Vitamin D supplementation is recommended because "in adults, new evidence suggests that vitamin D plays a vital role in maintaining innate immunity and has been implicated in the prevention of certain disease states including infection, autoimmune diseases (multiple sclerosis, rheumatoid arthritis), some forms of cancer (breast, ovarian, colorectal, prostate), and type 2 diabetes mellitus.  Results from prospective observational studies also suggest that vitamin D supplements in infancy and early childhood may decrease the incidence of type 1 diabetes mellitus."

Despite the recommendations by the AAP, a study published in the journal Pediatrics, titled, "Adherence to Vitamin D Recommendations Among US Infants," found that "most US infants are not consuming adequate amounts of vitamin D according to the 2008 AAP recommendation. Pediatricians and health care providers should encourage parents of infants who are either breastfed or consuming <1 L/day of infant formula to give their infants an oral vitamin D supplement."  I don't find this particularly surprising since many message boards that I have been reading have threads full of mothers saying that their Pediatricians have told them that it "wasn't necessary."

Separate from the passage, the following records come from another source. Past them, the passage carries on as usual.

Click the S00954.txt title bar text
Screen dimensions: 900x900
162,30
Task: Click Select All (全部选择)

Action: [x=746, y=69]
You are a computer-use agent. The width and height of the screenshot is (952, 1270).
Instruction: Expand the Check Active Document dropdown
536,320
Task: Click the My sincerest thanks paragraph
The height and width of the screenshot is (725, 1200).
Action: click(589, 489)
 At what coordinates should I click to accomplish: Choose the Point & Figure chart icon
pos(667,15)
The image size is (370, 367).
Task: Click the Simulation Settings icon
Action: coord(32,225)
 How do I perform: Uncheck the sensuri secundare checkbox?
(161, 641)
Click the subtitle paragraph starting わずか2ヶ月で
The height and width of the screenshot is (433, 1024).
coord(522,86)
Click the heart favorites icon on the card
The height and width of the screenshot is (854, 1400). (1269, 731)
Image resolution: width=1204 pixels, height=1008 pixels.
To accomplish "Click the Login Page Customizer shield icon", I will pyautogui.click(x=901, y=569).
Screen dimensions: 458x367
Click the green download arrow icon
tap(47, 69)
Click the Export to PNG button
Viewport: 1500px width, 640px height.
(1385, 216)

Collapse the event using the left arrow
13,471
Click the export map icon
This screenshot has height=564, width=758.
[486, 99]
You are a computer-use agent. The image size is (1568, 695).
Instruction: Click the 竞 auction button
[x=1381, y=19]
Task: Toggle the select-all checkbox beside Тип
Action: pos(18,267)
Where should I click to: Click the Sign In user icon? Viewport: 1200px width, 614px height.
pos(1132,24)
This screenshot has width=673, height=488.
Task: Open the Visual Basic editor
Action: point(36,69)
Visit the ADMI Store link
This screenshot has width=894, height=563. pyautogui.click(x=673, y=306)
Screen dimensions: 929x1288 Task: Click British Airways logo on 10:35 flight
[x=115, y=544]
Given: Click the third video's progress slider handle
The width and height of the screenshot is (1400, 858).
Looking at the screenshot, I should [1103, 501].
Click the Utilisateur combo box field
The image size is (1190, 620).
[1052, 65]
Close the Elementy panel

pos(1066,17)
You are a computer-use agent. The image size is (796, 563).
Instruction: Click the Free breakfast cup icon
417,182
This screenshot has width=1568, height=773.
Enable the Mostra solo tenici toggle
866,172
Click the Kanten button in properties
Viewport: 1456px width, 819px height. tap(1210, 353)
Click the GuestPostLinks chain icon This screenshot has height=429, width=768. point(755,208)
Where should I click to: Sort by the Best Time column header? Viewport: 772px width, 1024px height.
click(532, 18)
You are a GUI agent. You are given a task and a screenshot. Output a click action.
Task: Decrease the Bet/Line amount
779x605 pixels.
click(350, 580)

I plan on supplementing my baby with vitamin D especially since I will not be exposing him to much sunlight during his first six months of life.  I remember that with my first baby, it was difficult in the beginning to get him to take his vitamin drop and I wasn't always that consistent with it.  After researching this topic, I am going to have to make sure that I am more diligent with the vitamins and also be more diligent with myself getting enough calcium and vitamin D.